For some of the remedies, the authors diverged from this approach into more general descriptions. Of Natrium Carb people we learn “Their weakness is their low self esteem”. Baryta carb people “often struggle with uncertainty” and Sulphur “seeks harmony within a relationship”. The neophyte may find such broader statements less useful for creating a memorable image.
Along with the polychrests, the reader will find constitutional pictures of “Borax people” and “Dulcamara people”, as well as those of Antimonium crud, Ruta, Agaricus and others. Some of these seem drawn from the newer systems approaches of Scholten and Sankaran. I was surprised to learn that for Antimonium crudum people, the flute is often their favorite instrument, an observation missing from my repertories and M.M.

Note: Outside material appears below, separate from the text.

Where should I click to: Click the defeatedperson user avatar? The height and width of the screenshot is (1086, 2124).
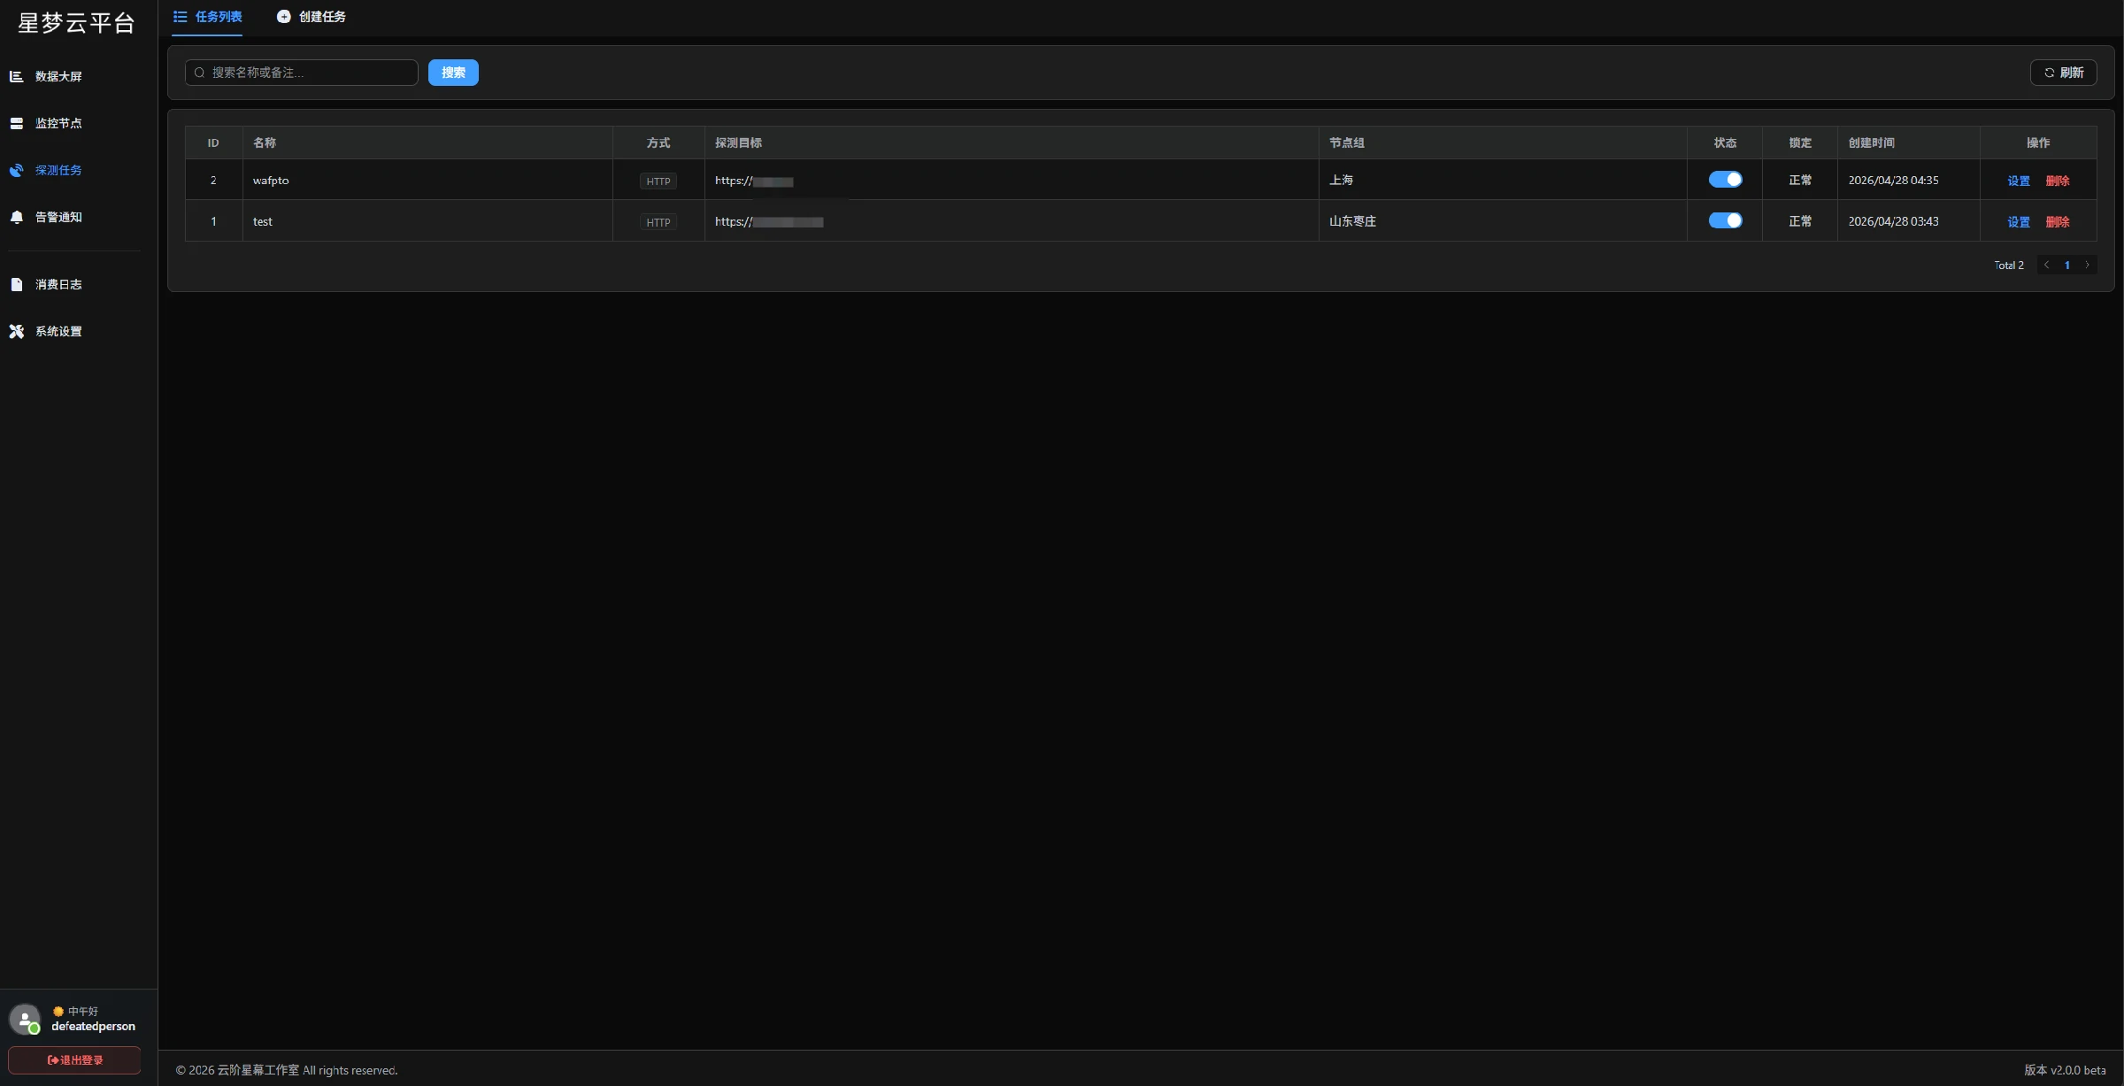pyautogui.click(x=25, y=1019)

The book gives descriptions of 65 remedies, the origin of each remedy, the kingdom and family, what the children are like, physical characteristics, food preferences, signs and indications and then four or five cartoon drawings meant to depict remedy characteristics or symptoms. The cartoons often list several characteristics of which only one is related to the picture. That might be a bit confusing when using the cartoons as memory aids. In the back of the book is a mini repertory, listing symptoms or traits of a handful of remedies (eg. “Sincere” – Causticum, Staphysagria).
When first learning homeopathy it’s fun to learn remedy pictures and try matching those with actual people. When the authors describe remedies with well established and palpable images, the book works well in that regard.